Entries shown →
++++++++

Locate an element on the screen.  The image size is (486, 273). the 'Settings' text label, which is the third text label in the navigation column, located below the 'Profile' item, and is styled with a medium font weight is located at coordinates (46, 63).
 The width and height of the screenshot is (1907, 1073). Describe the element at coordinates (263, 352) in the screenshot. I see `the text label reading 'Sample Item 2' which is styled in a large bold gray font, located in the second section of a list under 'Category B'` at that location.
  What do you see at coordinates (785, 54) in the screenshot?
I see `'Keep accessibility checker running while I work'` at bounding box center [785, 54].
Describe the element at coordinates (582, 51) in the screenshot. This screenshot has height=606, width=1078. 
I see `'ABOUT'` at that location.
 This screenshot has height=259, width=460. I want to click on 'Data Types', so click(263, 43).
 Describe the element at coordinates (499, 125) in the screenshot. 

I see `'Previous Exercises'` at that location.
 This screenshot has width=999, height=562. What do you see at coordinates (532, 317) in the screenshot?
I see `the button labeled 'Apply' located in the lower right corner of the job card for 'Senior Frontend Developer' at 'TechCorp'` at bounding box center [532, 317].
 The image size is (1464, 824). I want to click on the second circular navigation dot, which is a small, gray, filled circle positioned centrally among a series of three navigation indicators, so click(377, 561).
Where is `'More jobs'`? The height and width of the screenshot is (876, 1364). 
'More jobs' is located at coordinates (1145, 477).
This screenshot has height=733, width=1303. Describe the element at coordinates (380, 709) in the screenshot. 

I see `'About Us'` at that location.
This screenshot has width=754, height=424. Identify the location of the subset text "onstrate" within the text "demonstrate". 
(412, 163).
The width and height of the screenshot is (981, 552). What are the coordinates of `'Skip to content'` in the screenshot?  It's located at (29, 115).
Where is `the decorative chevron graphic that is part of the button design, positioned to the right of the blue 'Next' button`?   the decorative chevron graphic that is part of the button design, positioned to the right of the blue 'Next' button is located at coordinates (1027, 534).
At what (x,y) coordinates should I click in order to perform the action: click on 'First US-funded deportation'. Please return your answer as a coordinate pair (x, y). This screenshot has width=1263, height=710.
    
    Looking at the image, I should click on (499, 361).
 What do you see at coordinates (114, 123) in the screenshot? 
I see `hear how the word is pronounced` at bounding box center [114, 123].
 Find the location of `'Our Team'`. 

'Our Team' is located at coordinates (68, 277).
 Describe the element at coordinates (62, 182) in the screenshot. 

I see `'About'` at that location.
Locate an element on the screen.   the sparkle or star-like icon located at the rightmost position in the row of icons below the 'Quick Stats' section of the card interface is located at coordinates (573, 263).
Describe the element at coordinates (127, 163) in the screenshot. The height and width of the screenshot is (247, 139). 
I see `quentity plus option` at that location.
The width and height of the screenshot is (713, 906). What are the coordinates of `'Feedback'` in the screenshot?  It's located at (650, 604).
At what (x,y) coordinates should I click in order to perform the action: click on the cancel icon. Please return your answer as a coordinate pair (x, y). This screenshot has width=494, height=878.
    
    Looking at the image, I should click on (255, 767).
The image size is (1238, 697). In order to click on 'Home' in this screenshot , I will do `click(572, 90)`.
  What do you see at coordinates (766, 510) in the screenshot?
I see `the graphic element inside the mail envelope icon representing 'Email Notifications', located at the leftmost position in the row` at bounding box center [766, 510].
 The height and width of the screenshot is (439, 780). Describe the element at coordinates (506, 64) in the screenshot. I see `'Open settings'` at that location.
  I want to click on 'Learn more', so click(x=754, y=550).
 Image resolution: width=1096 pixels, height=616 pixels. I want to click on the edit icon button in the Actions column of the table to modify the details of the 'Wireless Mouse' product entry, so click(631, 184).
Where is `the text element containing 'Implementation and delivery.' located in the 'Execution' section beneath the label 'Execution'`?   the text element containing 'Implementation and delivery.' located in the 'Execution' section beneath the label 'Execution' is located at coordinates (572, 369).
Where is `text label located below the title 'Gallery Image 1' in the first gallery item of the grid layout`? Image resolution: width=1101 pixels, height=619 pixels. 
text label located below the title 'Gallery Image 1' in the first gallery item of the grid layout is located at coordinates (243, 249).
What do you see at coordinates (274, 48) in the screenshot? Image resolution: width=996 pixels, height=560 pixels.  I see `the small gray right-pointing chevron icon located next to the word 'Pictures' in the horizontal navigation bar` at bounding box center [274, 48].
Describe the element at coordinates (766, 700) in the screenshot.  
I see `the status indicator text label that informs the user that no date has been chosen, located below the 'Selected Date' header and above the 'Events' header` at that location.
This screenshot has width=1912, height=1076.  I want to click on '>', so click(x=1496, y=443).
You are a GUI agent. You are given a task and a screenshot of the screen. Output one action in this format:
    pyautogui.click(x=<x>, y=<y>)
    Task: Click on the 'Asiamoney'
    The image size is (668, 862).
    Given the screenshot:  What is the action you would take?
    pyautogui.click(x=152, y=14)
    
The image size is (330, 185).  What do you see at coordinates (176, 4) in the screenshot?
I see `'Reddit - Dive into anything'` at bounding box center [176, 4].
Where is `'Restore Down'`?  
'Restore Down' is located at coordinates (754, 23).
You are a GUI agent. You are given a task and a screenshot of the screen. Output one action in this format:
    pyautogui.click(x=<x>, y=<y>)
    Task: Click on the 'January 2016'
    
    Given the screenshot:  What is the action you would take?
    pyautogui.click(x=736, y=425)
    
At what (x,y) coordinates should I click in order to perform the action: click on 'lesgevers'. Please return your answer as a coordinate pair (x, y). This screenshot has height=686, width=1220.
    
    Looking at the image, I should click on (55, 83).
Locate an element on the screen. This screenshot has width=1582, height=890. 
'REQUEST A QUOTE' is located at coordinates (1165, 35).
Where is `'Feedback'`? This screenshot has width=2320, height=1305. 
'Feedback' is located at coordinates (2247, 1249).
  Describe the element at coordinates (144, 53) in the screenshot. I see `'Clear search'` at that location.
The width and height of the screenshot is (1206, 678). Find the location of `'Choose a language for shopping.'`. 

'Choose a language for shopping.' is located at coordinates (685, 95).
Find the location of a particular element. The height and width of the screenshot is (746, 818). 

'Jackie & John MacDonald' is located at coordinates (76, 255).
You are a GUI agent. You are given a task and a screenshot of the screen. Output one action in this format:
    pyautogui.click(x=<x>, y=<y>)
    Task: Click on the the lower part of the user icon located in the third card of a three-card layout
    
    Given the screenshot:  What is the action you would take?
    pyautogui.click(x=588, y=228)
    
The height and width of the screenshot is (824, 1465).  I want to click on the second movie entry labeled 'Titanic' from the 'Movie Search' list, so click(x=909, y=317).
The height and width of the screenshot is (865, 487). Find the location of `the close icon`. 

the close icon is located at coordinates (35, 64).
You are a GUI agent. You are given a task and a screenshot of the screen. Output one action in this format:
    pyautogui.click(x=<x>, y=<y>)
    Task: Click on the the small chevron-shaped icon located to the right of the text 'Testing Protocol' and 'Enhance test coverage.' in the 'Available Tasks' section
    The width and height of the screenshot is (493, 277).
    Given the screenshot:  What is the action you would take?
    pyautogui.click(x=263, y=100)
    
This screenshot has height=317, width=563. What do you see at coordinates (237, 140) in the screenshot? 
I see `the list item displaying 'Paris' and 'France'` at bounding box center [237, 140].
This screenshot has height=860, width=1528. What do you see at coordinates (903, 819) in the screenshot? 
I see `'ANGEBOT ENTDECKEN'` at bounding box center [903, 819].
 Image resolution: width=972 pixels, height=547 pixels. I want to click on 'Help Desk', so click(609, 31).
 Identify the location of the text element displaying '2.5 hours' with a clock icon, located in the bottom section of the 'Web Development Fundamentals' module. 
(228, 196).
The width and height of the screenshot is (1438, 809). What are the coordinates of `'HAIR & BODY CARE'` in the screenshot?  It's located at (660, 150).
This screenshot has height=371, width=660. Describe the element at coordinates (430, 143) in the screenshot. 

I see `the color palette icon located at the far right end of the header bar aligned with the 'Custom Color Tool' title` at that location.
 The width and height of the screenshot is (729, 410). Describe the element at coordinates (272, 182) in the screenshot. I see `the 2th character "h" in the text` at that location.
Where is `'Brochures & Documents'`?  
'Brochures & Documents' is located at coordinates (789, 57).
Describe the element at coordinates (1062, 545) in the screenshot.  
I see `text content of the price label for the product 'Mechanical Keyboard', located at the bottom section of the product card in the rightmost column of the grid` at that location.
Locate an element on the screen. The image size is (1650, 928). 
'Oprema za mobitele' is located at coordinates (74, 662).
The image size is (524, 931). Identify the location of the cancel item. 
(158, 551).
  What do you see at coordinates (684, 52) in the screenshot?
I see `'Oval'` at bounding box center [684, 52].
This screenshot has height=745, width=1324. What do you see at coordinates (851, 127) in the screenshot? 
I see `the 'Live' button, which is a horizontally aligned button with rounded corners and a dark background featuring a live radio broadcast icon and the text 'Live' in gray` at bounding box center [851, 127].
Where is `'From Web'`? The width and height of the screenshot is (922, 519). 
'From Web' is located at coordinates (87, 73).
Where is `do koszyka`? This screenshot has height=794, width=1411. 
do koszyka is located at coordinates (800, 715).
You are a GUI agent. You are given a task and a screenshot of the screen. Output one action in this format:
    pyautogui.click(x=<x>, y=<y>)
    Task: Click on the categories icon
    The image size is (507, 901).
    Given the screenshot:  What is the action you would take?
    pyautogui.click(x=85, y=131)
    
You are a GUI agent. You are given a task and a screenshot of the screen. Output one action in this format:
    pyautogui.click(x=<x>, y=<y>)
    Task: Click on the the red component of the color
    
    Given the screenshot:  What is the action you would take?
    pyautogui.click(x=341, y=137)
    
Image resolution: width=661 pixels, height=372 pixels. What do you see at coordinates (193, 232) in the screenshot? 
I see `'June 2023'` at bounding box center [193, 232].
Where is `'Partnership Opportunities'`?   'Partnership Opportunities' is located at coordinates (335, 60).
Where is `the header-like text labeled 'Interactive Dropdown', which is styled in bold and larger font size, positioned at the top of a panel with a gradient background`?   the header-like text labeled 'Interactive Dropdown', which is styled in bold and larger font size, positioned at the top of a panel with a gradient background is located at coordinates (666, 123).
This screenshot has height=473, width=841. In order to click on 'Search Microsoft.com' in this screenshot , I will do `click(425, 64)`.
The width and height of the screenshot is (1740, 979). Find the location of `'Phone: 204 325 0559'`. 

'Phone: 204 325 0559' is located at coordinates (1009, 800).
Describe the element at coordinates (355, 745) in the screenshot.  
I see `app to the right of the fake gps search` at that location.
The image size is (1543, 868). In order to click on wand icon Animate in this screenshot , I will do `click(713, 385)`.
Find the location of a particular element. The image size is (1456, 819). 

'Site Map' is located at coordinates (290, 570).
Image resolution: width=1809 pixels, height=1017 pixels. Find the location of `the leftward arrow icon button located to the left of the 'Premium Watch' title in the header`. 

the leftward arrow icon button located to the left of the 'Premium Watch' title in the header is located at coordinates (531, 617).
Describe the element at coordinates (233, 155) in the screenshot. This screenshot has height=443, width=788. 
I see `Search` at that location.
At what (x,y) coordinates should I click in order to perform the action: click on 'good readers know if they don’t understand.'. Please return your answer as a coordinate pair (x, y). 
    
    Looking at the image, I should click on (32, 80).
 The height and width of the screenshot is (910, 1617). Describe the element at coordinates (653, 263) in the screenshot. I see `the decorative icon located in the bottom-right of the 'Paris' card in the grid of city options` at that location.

++++++++

Task requirements → Copy out, character for character, the part of the items above that opens with the line containing "The image size is (1543, 868)." and closes with the line containing "coordinates (290, 570).".

Exercise result →
The image size is (1543, 868). In order to click on wand icon Animate in this screenshot , I will do `click(713, 385)`.
Find the location of a particular element. The image size is (1456, 819). 

'Site Map' is located at coordinates (290, 570).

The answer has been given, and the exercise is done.